Une singulière flamme illumina les yeux de Dupleix.

— Ils ajoutent, dit encore la bégum, que si tu acceptes, tu leur dicteras tes conditions.

Le gouverneur affecta un grand calme pour répondre.

— Je suis heureux de pouvoir rendre service à mon ami Chanda-Saïb, dit-il, au légitime successeur de la nababie du Carnatic. Par bonheur, nos victoires me permettent de mettre à sa disposition quatre cents Français, et sept cents cipayes disciplinés.
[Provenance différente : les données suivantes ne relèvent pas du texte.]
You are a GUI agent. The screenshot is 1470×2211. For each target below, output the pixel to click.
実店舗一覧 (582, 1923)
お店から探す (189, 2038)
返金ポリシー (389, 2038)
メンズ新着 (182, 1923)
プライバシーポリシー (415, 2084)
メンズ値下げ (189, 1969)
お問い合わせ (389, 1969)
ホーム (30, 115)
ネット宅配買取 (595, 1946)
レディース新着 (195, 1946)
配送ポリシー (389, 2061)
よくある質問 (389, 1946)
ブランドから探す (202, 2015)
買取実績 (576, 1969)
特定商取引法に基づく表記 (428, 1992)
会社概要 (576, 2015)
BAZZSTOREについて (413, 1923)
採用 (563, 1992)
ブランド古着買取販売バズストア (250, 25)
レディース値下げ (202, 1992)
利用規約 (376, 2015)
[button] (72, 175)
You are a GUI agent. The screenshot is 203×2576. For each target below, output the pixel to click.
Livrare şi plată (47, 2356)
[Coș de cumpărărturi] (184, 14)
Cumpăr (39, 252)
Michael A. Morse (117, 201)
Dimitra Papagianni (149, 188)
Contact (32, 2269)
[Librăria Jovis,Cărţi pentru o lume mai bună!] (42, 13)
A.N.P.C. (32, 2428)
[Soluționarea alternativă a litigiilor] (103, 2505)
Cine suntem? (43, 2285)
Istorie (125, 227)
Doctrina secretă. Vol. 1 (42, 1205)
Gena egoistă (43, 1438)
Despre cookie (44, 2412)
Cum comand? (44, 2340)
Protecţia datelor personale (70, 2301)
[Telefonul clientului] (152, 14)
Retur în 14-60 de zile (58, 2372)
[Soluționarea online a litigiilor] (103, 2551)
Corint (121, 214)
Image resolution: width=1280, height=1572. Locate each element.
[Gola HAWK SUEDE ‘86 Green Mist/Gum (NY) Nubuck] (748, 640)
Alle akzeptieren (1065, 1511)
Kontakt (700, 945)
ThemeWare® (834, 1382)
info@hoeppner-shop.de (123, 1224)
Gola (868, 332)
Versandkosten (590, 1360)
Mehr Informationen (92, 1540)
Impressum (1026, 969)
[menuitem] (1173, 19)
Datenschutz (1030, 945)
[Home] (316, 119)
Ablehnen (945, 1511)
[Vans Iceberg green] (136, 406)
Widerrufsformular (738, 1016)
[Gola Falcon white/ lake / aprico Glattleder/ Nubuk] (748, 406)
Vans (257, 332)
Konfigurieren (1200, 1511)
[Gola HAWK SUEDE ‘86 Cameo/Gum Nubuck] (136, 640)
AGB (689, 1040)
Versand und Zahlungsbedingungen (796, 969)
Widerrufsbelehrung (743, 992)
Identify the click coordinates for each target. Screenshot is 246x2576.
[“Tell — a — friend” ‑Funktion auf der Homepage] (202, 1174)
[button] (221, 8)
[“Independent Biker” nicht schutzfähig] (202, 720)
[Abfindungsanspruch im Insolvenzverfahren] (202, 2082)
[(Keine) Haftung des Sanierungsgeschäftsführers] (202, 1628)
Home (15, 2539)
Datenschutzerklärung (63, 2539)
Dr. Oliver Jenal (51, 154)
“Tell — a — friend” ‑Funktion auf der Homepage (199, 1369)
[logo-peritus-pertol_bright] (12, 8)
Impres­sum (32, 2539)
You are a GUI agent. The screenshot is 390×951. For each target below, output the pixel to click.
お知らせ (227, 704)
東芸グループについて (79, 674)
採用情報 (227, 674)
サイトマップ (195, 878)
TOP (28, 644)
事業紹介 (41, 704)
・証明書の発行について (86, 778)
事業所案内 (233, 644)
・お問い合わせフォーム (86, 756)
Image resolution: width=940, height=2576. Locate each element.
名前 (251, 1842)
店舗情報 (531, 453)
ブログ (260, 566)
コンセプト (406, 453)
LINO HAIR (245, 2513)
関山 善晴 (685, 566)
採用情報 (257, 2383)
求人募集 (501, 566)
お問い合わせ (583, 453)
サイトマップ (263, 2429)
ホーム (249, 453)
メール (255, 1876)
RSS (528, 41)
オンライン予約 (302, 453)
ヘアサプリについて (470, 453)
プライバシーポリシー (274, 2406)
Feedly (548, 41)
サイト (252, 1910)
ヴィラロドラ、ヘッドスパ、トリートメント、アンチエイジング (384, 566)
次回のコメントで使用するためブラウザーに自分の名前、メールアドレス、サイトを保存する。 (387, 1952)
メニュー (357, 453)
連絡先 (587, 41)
Aussitôt l’agrément du conseil supérieur obtenu, je ferai partir ce détachement, car je sais qu’en pareille circonstance la promptitude est la moitié du succès.

La musulmane se jeta dans les bras de la bégum quand elle lui eut traduit cette réponse, et Aly-Résa baisa avec effusion la main de Dupleix.

— Nous te devions la vie, nous te devrons la puissance, dit-il. Mon père veut que je le rejoigne pour combattre à ses côtés. Quand tu le permettras, je partirai.

— Nos soldats te feront escorte, dit le gouverneur ; voici les pluies qui cessent ; dans peu de jours vous vous mettrez en route.

— Merci, dit Aly-Résa ; je vais expédier un courrier à mon père, pour lui porter l’heureuse nouvelle.